### [ЗАДАНИЯ]
(a) Воспроизведите дословно часть текста о семейной страховой компании: начните с фрагмента, содержащего слова «Между тем это», и остановитесь после слов «чтобы завязать разговор.».
(b) Продолжите текст о семейной страховой компании, начав сразу после его последнего предложения.

### [ТЕКСТ]
================

Работа с риском космических масштабов |
Фото: ДМИТРИЙ ЛЕКАЙ, "Ъ" |
Физический смысл
Павел Устименко управляет компанией, которая занимается страхованием в авиакосмической области. Когда входишь в его приемную, то видишь три кабинета, на каждой двери — табличка с фамилией Устименко. Сразу понимаешь, что это семейное предприятие: в руководстве группой помимо Павла участвуют его отец, президент компании, и брат.
Между тем это семейное предприятие с 1992 года осуществляет страхование всех российских пилотируемых космических полетов, а также международных проектов "'Мир' — шаттл" и Sea Lunch. Это же предприятие несло страховую ответственность за сбитый украинской ракетой Ту-154М авиакомпании "Сибирь", Ту-154М "Башкирских авиалиний", столкнувшийся над Юберлингеном с Boeing компании DHL (в результате чего был убит швейцарский авиадиспетчер), а также за два "Ту", взорванных незадолго до Беслана.
— Как вы умудрились стать крайним в таких серьезных передрягах? — спросил я, чтобы завязать разговор.

================

### [ИСХОДНЫЕ ДАННЫЕ]
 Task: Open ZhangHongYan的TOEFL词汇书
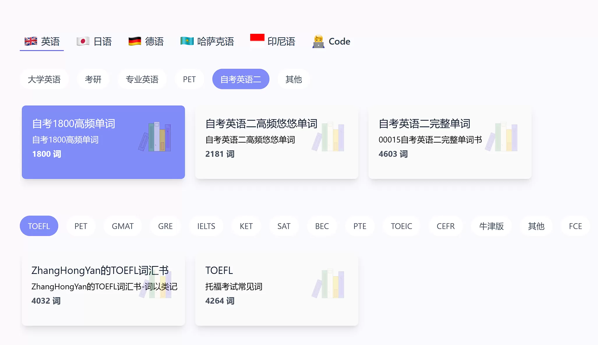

================

### [ОТВЕТЫ К ЗАДАНИЯМ]
(a)
Между тем это семейное предприятие с 1992 года осуществляет страхование всех российских пилотируемых космических полетов, а также международных проектов "'Мир' — шаттл" и Sea Lunch. Это же предприятие несло страховую ответственность за сбитый украинской ракетой Ту-154М авиакомпании "Сибирь", Ту-154М "Башкирских авиалиний", столкнувшийся над Юберлингеном с Boeing компании DHL (в результате чего был убит швейцарский авиадиспетчер), а также за два "Ту", взорванных незадолго до Беслана.
— Как вы умудрились стать крайним в таких серьезных передрягах? — спросил я, чтобы завязать разговор.

(b)
Павел отвечает в том смысле, что есть такая профессия. На самом деле профессия у него была совершенно другая. В 1991 году он окончил физический факультет МГУ. Еще не закончив обучение, работал в Научно-исследовательском институте ядерной физики, мечтал о карьере ученого. Сейчас с гордостью вспоминает установку в Казахстане, на которой довелось поработать: телескоп, сеть детекторов на площади 1000 кв. км и транспьютер. Если честно, я, троечник по физике, так и не понял до конца, что именно они там улавливали своими детекторами и куда транспьютировали, но речь вроде шла о физике сверхвысоких энергий.
Установка стоила 1 млрд рублей (по тогдашним, еще советским, ценам это было покруче $1 млрд!). Об этом можно говорить с гордостью: что за могучая страна была, если простой выпускник университета мог запросто поработать на приборе ценой в годовой бюджет некоторых стран?
Но, увы, ход событий сделал невозможным дальнейшее пребывание Павла Устименко в науке. Последовавший за перестройкой развал экономики ясно давал понять: больше финансирования не будет и исследований на 1000-километровом приборе — тоже. Так Павел Устименко отказался от звания "ученый" и стал именовать себя скромно: научный работник. А вскоре и вовсе переквалифицировался в бизнесмены. Сначала пытался работать брокером. Но для него, еще в науке привыкшего к размаху, все это было, видимо, мелковато. Поэтому он стал страховать самолеты.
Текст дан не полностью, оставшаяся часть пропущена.